First, South Africa has a run-away case of affirmative action. Many black intellectuals are saying openly that they want to start competing on merit – not because they are “historically disadvantaged”. My major concern is that the advantage in this country is being given to the majority – not to a minority. And to a majority that is in power.
Second, there are strong sentiments of xenophobia in South Africans. This has various manifestations, but the conflict in Sasolburg is this year’s major episode. I have run into it head on this year, personally, in attitudes that defy incarnational missiology.
Third, unemployment rates are soaring. In line with a world-wide phenomenon, this is mainly among youth. We prefer to give a hand up than a hand-out, but the new grant corroborates the rationale for C4L’s main focus. African Youth do not need charity, they need INSPIRATION!
The 3 reasons cited lead me to conclude that I need to be “re-treaded”. I am certainly not in a position to retire, but like Benedict I may have to do the unthinkable…
Since I first came to Africa to work in 1982, I have resisted the traditional paradigm of “missionary support”. In my heart I still do, as I prefer to function on a level playing field. But that playing field now has reached a tipping point – against “tentmakers”. So I am thinking that I need to raise “support” outside South Africa to cover 50% of my income. It may seem like regress, but I think that the logic is sound.

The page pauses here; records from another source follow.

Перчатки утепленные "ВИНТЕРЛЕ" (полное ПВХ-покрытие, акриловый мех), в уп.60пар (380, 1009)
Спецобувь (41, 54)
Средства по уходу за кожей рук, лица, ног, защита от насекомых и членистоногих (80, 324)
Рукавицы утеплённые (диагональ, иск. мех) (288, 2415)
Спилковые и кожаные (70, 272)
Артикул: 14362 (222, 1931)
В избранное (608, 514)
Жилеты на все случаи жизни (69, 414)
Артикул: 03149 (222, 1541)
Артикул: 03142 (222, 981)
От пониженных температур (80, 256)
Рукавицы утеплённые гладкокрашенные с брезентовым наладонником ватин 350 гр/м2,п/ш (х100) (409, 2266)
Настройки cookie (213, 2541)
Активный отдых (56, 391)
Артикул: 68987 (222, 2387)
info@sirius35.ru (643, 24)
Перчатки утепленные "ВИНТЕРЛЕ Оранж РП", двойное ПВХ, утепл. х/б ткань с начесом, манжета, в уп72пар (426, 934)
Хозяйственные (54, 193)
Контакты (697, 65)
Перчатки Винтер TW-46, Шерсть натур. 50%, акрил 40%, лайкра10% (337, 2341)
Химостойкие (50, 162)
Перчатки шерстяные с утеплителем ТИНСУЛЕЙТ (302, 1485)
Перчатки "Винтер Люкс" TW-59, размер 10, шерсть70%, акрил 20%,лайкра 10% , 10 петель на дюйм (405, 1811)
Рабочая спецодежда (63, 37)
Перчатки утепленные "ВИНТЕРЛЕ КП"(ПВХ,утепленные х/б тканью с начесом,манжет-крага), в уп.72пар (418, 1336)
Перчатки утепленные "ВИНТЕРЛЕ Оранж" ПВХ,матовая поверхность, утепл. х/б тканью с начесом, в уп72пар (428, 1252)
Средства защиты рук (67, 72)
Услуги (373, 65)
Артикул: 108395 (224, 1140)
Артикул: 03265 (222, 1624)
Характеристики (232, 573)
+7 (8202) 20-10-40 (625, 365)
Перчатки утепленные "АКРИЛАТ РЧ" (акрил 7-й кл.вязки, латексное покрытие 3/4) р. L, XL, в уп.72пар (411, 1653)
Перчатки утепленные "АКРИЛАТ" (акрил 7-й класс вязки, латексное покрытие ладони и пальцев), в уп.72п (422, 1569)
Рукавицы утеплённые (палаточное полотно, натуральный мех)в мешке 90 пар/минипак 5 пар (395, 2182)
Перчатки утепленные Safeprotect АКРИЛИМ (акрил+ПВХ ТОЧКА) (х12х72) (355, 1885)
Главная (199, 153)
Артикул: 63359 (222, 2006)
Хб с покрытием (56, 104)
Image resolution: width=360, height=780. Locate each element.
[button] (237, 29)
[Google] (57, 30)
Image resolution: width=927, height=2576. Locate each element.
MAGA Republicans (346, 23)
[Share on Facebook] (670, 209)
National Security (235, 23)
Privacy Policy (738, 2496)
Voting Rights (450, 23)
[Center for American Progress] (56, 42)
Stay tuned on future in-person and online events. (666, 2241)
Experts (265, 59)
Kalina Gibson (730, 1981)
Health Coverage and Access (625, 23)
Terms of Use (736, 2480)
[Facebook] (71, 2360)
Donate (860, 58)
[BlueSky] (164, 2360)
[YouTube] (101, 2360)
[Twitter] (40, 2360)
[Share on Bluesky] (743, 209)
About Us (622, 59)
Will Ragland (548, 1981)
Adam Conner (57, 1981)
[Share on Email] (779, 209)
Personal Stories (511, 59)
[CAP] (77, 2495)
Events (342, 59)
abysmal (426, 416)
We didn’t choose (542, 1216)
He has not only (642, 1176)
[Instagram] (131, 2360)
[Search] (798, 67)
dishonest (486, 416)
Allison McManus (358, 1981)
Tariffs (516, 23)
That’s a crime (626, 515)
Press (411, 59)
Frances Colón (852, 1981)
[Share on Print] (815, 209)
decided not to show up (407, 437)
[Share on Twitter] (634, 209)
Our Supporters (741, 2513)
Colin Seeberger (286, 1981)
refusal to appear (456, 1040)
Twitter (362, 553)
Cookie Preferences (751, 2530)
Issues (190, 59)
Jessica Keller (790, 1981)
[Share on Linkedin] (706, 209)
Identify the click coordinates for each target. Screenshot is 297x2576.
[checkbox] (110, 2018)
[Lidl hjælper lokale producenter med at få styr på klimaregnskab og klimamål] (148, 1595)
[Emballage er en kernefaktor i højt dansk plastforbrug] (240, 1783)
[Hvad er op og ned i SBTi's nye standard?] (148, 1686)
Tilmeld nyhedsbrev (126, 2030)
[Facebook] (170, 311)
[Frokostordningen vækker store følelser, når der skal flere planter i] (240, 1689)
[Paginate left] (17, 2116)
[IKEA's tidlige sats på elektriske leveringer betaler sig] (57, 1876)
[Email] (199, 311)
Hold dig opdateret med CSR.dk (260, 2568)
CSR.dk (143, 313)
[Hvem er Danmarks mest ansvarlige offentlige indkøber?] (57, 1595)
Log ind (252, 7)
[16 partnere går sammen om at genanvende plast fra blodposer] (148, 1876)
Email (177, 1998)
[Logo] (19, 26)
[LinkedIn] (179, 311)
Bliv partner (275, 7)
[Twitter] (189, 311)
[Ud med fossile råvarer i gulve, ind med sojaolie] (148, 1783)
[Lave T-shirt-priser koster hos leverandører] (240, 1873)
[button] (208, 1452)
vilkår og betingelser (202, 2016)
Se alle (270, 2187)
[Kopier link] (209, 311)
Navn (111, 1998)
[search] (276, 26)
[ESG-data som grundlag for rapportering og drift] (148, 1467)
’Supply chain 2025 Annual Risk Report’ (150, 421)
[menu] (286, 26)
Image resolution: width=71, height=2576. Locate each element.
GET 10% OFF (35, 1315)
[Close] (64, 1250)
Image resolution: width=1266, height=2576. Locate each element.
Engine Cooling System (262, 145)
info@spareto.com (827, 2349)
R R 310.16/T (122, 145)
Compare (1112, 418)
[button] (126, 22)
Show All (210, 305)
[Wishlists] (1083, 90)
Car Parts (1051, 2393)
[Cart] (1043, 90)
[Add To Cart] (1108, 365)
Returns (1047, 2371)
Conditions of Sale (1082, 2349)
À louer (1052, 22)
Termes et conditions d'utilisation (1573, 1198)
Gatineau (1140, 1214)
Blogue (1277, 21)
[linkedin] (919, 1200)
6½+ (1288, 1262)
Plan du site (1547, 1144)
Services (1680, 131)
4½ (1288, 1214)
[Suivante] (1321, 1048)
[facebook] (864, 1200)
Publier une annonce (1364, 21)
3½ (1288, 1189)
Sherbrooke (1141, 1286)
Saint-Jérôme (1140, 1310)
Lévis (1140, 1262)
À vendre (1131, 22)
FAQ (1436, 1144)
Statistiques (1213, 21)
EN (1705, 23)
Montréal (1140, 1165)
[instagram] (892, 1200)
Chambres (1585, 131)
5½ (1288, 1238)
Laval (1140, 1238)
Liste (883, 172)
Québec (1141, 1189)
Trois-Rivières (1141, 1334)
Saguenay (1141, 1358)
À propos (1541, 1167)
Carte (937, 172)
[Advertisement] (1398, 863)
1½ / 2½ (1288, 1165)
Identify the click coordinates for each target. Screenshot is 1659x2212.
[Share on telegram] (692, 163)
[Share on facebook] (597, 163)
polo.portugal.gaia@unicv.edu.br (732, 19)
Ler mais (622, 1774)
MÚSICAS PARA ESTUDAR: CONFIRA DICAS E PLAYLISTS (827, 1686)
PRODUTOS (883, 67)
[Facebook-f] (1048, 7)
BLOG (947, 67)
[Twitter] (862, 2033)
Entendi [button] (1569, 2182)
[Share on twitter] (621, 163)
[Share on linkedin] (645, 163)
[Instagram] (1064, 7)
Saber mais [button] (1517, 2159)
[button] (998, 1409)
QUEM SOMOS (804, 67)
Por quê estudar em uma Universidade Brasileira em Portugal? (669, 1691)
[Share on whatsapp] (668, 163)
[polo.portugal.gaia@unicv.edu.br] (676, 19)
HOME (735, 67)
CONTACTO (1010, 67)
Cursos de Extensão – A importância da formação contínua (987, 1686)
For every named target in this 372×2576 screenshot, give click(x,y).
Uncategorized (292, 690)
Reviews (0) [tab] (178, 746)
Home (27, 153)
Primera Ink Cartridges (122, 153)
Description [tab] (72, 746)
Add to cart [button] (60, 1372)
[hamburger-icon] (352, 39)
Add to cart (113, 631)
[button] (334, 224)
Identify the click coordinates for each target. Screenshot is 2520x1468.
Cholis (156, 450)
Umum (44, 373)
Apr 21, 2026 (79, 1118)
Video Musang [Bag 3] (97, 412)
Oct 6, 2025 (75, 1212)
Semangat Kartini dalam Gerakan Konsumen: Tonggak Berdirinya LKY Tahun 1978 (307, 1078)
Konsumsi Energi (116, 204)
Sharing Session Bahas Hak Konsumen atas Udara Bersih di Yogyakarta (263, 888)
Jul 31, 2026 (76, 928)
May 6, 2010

Another factor that I have written about previously is the trend towards a “command economy” in South Africa. This is having a huge effect on what I do for a living – training. Stacked together with the three points above, sustaining my ministry is likely to need external “balance of payments support”.
Here are some options that come to mind:
- Spend periods away (possibly in Canada) earning and saving
- Visit Canada for a sabbatical period (maybe in summer) to raise missionary support
- Get C4L to reinvent itself, as the symbiosis between it and myself are evident to all
Do I want to emigrate? (Or is it to return?) Not in my heart. I am not there yet. Just as Benedict is not leaving the Vatican, but becoming a “pope emeritus”, I still see C4L as home.